It was kind of weird
What did your mom walk in?
She flung her tampon across the room.
some girl just asked me how to spell unconscious. I really want to know what she was texting.
She started crying while we were cooking shrimp because 'Under the Sea" came on Pandora
Haha im Trying. This detox stuff tastes nasty. It's bad when the only thing that came to mind when i took the first sip was how good it would be with Vodka
My balls had bee stings let's just leave it at that.
I opened a jar of Ragu so I could use it as a cup. You tell me how it's going.
My prof gave me extra credit for drawing a ninja on my paper and writing "ninja will up my grade"

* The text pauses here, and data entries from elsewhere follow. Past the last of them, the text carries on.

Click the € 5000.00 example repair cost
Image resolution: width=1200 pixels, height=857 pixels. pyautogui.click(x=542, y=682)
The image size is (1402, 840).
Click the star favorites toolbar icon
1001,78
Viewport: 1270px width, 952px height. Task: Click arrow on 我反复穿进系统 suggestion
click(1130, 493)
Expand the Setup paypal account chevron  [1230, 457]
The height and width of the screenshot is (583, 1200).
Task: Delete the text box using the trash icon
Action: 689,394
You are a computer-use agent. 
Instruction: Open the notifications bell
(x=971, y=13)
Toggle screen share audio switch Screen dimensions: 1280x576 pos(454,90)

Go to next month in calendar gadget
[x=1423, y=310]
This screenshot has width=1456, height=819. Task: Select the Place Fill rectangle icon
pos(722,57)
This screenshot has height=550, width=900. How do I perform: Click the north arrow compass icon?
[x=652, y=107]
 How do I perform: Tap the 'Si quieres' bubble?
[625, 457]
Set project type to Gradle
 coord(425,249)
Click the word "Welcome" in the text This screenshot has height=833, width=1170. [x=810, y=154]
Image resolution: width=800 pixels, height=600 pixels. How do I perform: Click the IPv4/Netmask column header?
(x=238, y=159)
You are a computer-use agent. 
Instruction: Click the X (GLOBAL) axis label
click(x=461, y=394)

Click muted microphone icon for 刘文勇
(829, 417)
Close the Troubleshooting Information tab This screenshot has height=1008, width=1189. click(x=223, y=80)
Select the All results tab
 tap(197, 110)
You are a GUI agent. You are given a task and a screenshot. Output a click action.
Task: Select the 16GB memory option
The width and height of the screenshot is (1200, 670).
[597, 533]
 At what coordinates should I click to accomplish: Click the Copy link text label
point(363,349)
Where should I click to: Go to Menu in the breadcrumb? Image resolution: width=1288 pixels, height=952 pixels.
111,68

Until you wake up with a Hustler club stripper in the next room whose nipple you were coerced to lick at Snake & Jake's after breaking up a fight between an Indian and a Filipino, I don't wanna hear about your weird.
I am going to make your legs soar from cumming so much
Like they're going to fly away?
She is just sitting by the bathroom like a little puppy waiting for a knight in shining armor to take her in there to fuck her. New low?
Apparently while trying to get up from vomiting in the toilet I grabbed the seat cover for leverage and smashed my own head between it and the bowl. I don't remember this.
I just woke up under my desk. Not to worry though, no one is in the office yet
He and I are in a competition of who can sleep with the most people at work. We're tied at two. I could win this if they'd stop hiring damn straight girls.
Why do all the Father's Day cards talk about what a great dad they are? Why can't there be one that says something like "Thanks for sticking it to mom and making me possible, your sperm was appreciated."
Here when you come to your senses come back here and I'll fuck you back out of them.